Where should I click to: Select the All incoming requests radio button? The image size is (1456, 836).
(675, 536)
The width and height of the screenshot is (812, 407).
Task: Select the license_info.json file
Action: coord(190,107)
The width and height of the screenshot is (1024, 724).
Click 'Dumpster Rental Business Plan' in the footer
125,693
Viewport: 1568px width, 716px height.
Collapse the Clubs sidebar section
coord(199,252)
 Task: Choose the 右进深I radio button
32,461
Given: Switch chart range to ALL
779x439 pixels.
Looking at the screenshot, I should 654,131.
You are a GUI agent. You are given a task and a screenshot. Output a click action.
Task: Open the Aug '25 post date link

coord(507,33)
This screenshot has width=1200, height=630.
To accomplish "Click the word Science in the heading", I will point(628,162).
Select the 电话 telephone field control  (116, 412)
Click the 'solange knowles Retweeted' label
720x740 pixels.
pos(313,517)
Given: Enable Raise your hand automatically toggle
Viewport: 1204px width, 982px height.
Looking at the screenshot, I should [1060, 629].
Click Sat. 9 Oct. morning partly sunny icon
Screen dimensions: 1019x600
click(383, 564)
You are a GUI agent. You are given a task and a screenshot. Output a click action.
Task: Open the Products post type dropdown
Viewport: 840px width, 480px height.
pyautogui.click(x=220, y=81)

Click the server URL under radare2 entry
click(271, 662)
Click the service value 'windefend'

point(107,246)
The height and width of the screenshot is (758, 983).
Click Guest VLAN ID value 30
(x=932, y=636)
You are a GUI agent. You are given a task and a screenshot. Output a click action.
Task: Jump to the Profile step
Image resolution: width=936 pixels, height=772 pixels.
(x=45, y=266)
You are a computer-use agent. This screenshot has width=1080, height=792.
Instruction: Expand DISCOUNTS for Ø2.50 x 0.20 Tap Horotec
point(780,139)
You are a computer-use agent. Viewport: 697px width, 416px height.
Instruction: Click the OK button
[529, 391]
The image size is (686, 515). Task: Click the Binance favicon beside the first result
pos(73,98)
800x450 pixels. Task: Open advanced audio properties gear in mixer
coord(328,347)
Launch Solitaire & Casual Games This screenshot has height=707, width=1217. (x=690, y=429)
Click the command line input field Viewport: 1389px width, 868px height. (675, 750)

···

▶ **Assignment**:
Within the records above, each line containing "This" is to be returned.

▶ **Reply to the task**:
This screenshot has width=1200, height=630.
You are a computer-use agent. This screenshot has width=1080, height=792.
Launch Solitaire & Casual Games This screenshot has height=707, width=1217. (x=690, y=429)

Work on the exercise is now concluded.